Entusiastas, sedientos de felicidad como somos en estas tierras, contribuimos a esta corrupción desbocada, por ejemplo, con la pronta conversión de la selección sub 17 en un grupo de súper estrellas instantáneas. Rápidamente esos jóvenes que jugaron poniendo el corazón en la pasada Copa del Mundo, gracias al estúpido aceleramiento de quienes ven en este deporte la salvación de la patria, y gracias a un presidente imberbe que los señala como punto de cambio en la historia, rápidamente, decíamos, se verán transformados en otros sub 22 y seleccionados mayores con anécdotas de prostitutas, clembuterol y soberbia. Pero bueno, ¿a qué tanto hablar de futbol en una columna de música?
Algo muy similar está ocurriendo en los terrenos sonoros. Hay que pensar en los festivales musicales más añosos del mundo (y en su influencia en nuestros propios festivales). Otrora indicadores de lo que valía la pena escuchar y seguir, muchos se han bajado los pantalones de la manera más grotesca en pos de un taquilla ajena a la estética por la cual nacieron, aunque eso sí la taquilla ahora controlada por patrocinadores interesados en el estilo de vida que se genera en torno a la música, mas no en la música misma. ¿Ejemplos? ¿Qué tal el Festival de Jazz de Montreal, en Canadá? ¿O su hermano mayor, el Festival de Jazz de Montreaux, en Suiza?
Stanley Clarke |
Y no nos malinterprete el lector. Desde luego que se trata de enormes compositores e intérpretes a los que satisface y alegra escuchar en vivo, pero su constante presencia ha terminado por bloquear a nuevos valores que nomás no pueden compartir ese extraño Olimpo creado por agencias de representación y manejadores que, en contubernio con los directores de programación, mantiene a salvo los intereses de quienes ponen los billetes, una fórmula que hemos aprendido y replicado en México, en cuyos festivales es complicado que accedan los artistas si no tienen “relaciones” con quienes deciden.
¿Hasta dónde se puede llegar siguiendo esa ruta? A algo así: a que con todo y lo ecléctico y abierto que ha sido a lo largo de sus cuarenta y cinco años de vida, el Festival de Jazz de Montreux invitara en su última edición al boricua Ricky Martin. Eso nos parece una locura, no porque se trate de pop, ojo, sino porque simplemente se trata de mala música interpretada por un paupérrimo entertainer. Ya no hay control de calidad, tal como pasa en varios de los estados de nuestra República, en donde la demagogia populachera termina esculpiendo festivales (hemos recibido mensajes de lectores de Puebla, verbigracia, en donde se han corrompido dos celebraciones importantes).

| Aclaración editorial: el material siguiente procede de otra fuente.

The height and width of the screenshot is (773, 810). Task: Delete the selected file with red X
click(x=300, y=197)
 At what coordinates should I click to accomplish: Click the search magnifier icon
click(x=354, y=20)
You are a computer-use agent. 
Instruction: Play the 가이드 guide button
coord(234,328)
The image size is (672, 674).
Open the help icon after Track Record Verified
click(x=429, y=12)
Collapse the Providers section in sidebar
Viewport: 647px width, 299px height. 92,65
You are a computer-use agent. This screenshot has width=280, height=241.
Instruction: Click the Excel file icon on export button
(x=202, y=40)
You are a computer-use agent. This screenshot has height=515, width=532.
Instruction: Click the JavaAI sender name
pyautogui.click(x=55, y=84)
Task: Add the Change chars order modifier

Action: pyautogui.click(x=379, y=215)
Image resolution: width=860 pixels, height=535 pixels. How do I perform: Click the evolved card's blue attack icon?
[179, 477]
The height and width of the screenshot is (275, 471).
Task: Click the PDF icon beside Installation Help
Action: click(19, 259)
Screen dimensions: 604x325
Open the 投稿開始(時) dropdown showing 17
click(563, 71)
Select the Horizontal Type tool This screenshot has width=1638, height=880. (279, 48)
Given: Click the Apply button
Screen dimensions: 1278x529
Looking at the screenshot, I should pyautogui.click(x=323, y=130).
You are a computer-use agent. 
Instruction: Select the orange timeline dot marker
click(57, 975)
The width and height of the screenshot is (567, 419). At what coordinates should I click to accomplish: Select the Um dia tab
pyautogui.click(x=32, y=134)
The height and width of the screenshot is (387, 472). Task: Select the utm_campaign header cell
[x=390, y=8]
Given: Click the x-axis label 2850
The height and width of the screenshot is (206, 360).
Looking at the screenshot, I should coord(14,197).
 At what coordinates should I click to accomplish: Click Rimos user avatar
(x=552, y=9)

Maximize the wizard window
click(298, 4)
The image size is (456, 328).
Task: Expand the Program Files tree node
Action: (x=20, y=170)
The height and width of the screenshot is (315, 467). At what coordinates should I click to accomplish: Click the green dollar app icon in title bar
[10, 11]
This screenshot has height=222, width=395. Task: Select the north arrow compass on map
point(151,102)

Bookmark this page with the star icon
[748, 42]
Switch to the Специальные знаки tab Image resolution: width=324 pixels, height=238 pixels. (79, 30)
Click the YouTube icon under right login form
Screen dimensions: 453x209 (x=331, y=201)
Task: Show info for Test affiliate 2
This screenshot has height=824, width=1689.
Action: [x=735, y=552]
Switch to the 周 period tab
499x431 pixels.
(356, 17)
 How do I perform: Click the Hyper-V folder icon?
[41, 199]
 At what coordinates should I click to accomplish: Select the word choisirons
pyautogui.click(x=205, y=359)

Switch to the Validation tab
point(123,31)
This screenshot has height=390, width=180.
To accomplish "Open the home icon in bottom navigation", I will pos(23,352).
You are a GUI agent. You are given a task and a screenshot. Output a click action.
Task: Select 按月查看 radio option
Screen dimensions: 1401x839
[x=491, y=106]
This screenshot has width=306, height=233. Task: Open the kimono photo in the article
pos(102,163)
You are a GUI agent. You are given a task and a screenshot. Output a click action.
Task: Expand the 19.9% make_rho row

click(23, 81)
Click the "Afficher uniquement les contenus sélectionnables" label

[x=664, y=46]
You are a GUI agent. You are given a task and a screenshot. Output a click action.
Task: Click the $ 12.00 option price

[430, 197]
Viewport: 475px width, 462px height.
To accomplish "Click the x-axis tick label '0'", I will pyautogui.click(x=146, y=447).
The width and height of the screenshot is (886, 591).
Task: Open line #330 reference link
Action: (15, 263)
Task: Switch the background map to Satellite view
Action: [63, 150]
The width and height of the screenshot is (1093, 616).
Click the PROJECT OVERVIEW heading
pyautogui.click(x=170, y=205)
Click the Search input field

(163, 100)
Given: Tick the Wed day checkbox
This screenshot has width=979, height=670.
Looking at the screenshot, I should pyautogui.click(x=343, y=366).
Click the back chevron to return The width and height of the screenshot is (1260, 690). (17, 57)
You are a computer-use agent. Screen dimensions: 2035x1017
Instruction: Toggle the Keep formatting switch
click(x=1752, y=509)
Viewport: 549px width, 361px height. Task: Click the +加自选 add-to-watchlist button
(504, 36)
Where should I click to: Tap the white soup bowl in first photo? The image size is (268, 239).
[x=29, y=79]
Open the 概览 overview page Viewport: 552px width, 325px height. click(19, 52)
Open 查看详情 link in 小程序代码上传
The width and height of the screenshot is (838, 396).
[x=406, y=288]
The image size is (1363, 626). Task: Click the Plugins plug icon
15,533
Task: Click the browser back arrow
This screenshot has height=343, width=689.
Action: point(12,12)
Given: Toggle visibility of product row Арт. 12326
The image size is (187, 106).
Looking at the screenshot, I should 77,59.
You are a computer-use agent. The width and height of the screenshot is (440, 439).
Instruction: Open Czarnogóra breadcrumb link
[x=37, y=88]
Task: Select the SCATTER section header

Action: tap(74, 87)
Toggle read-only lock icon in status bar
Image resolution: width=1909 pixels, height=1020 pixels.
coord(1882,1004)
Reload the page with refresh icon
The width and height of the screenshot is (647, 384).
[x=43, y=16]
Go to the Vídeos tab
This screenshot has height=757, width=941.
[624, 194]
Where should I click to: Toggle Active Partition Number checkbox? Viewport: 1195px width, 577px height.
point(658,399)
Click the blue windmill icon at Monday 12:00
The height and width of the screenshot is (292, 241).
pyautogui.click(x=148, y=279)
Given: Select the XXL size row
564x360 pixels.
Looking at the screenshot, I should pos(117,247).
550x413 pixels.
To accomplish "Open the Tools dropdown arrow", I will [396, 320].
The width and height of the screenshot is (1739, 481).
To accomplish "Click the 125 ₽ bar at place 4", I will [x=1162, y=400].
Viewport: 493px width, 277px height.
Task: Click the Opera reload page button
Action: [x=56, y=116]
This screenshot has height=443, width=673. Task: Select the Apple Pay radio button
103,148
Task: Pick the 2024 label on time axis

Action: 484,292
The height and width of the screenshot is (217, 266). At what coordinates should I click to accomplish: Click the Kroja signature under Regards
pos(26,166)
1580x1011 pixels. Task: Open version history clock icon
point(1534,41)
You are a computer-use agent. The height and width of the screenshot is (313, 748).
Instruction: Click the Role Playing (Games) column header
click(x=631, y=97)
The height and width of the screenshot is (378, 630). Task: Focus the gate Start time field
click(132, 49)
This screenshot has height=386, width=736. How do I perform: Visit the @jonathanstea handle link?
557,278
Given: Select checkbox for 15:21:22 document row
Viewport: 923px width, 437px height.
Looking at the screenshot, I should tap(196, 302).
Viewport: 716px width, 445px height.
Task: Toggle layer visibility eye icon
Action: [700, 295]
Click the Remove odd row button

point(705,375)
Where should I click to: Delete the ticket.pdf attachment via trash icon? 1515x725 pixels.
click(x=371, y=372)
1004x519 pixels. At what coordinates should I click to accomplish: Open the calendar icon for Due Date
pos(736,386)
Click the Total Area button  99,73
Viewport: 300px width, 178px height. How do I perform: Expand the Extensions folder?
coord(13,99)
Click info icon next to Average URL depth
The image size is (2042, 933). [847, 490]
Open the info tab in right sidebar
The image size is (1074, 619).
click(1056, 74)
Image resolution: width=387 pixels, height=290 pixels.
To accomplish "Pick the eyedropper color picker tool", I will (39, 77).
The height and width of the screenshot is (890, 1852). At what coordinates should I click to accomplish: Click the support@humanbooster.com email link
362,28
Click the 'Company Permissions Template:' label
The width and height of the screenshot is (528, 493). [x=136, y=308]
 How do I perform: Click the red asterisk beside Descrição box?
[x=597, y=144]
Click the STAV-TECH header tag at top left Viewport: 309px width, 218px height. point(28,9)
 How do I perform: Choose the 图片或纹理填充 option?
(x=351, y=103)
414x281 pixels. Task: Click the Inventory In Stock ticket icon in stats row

Nos preguntamos entonces: ¿son estas las maneras de preservar a los viejos melómanos y de llamar a nuevas generaciones? ¿Repitiendo una y otra vez a las leyendas del jazz o saludando a los peores artistas pop? Compartimos el pensamiento de Menotti cuando dice: “El futbol es el único lugar donde me gusta que me engañen.” Ya lo decíamos: desafortunadamente eso está ocurriendo también con los festivales artísticos de muchos países, sean privados o del Estado. Nos están engañando a todos en pos del negocio. “Lo primero que han hecho ha sido robarle a la gente el sentido de pertenencia”, dice el Flaco. Y sí, somos simples espectadores. Y finaliza: “Nos robaron la música, nos roban los parques, las plazas y hasta el futbol”.